> [Aufgabe 1]: Welche Lebensjahre werden laut dem Textauszug über die Phase Autonomie gegen Scham und Zweifel vom autonomen Festhalten und Loslassen geprägt?
> [Aufgabe 2]: Führe den Textauszug über die Phase Autonomie gegen Scham und Zweifel nach seinem letzten Satz fort.

> [Textauszug]:
Phase 2: Autonomie gegen Scham und Zweifel

Autonomes Festhalten und Loslassen prägt unser zweites und drittes Lebensjahr. Jedes Kind strebt nach Selbstbestimmung und braucht gleichzeitig zunächst die Eltern als Kompass und sicheren Hafen. Das Urvertrauen kann weiter wachsen oder neu erfahren werden. In dieser Zeit nehmen wir erstmals besonders heftig wahr, dass uns Grenzen gesetzt sind. Nicht nur durch andere Menschen, sondern auch natürliche entwicklungsbedingte Grenzen. Durch den ständigen Zustand von Aufbegehren und Niederlage entsteht ein Kampf um Autonomie und eine innere Krise, die sich in diesem Lebensalter oft in Wutausbrüchen, Trotz und besonders forderndem, provozierendem Verhalten zeigt.

> [Gezeigtes Material]:
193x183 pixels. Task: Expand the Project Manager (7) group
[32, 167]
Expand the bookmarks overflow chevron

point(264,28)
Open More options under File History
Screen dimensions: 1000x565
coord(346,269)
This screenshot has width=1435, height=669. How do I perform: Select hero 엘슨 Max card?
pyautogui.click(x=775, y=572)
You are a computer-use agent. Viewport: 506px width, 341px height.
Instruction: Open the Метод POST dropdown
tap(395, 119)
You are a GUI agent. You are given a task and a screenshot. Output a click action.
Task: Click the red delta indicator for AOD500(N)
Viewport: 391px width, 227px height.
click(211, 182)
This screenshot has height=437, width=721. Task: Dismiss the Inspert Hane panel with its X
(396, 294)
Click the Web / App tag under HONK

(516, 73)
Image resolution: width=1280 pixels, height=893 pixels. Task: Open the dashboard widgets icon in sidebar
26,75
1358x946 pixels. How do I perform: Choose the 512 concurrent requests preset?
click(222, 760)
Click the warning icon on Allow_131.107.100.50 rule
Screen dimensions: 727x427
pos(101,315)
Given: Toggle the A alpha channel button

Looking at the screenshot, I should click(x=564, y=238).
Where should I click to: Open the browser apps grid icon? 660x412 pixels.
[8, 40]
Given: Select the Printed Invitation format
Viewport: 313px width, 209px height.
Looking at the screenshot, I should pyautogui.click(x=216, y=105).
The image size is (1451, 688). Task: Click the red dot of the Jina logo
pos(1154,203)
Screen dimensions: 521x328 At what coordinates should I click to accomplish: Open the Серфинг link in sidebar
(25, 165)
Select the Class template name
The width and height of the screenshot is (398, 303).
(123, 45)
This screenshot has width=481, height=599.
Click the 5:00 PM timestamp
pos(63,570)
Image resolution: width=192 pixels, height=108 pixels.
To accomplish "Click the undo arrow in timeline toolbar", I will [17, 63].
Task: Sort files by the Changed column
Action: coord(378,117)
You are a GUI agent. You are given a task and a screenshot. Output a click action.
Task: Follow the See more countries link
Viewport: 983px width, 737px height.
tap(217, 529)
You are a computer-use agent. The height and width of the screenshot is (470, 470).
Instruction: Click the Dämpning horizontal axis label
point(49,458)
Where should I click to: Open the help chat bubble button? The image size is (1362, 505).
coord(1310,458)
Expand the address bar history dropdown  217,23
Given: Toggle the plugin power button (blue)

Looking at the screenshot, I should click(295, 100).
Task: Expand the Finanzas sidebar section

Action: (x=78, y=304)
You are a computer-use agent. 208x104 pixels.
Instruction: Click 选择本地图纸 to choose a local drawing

> [Schriftliche Antwort 1]: Das zweite und das dritte Lebensjahr.

> [Schriftliche Antwort 2]:
Für die Bezugspersonen wird der Umgang mit dem Kind dadurch schwierig und stark herausfordernd. Das Austarieren zwischen „so viel Freiheit und Entscheidungsmacht wie möglich“ und „so viel Grenzen wie nötig“ ist für Eltern und Erzieher keine leichte Aufgabe. Jedes Kind benötigt in dieser Zeit viel Verständnis, Geduld und Schutz, genauso wie klare und konsequente Grenzen.

Die innere Haltung der Bezugspersonen mit einem: „Ja, probier´s einfach aus. Ich schütze dich und wenn es nicht klappt, bin ich da und tröste dich!“, ist förderlich. Die Haltung: „Nein, zu gefährlich!“, „Nein, darfst du nicht, kannst du nicht, sollst du nicht!“, ist beschämend, hinderlich und einschränkend, weil dem Kind damit seine Autonomie und Kompetenz abgesprochen werden.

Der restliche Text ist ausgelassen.